That is the clarion cry of the spiritual community I belong to. The one that lost Wayne Dyer this weekend. By the way, he isn’t really lost…but that’s another story.

I can’t remember where and when I heard it first, but it made one hell of an impression: happy, healthy, dead.

Irreverent I know, but just irreverent enough for me to embrace it wholeheartedly. A new idea about the transition of death. How you want to leave this earth. The day you depart you want to be healthy, happy, dead. Lights out. Just like that. In a chair in front of the computer (right after you hit “send” on the best thing you’ve ever written), in your sleep (hopefully in clean pajamas), or sitting at a stoplight (at the end of an amazing road trip). Boom. Gone. Sayonara. That’s that!
And that’s exactly what he did.

Transition. Why is it so fucking hard, so goddamn always?

September is a big month full of transition. Fall begins, the days get shorter, the nights get cooler (in theory), my big, fat, flip-flop feet have to squeeze themselves into shoes; and as the summer begins to wind down we all get a little bit squirrelly.

School starts. The nest empties. The time changes back to whatever the hell it was in May, and fucking Christmas decorations show up in the stores.

I like to say I’m pretty good at transition. But I also like to say other things that I know deep down aren’t completely true.

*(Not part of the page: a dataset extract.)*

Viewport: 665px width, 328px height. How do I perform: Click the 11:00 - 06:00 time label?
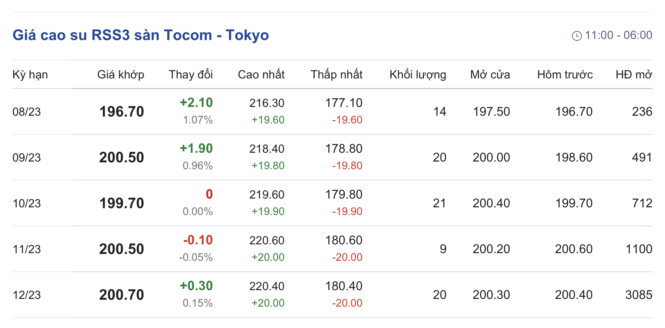(618, 35)
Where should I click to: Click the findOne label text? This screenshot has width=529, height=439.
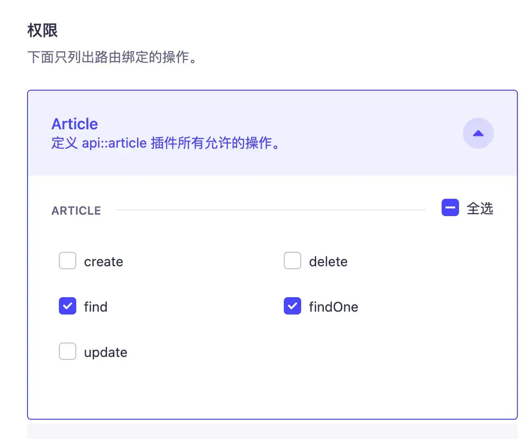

Like: I’ll only take a couple of bites of your dessert or female politicians don’t lie.

I’ve discovered I’m okay with transitions as long as they look, feel, and taste EXACTLY like what just ended.

When I move, the joke is that my new place will be unpacked, with pictures hung, and fully decorated within twenty-four hours of receiving the keys. Everything will be in its place and it’ll look as if I’ve lived there for a decade. I even break down the boxes and drive around until I find a back alley dumpster. Anything to keep the place from looking chaotic and temporary. THAT my dear friends is not an example of someone who has a facility for change.

It is the white-knuckled fingers of control around the neck of my anxiety.

Why can’t transition be easy? The next logical step? The next great adventure? And since it’s a necessary part of life—why can’t we just chill?

How come we can’t remember what it felt like to graduate? To get our first job? To fall in love that very first time? Those were all transitions. Big ones. Ones that formed us. And they were pivotal in the unfolding of our life’s narrative; they were uncharted territory; fresh, new, and exciting!

Have you got an empty nest? Fill it with all the things you’ve been putting off for…Oh, I don’t know, almost twenty years!
Listen, now you get to look forward to college graduations, foreign travel, potential new family members, and maybe, eventually, the patter of little feet that go home when you’re tired of them.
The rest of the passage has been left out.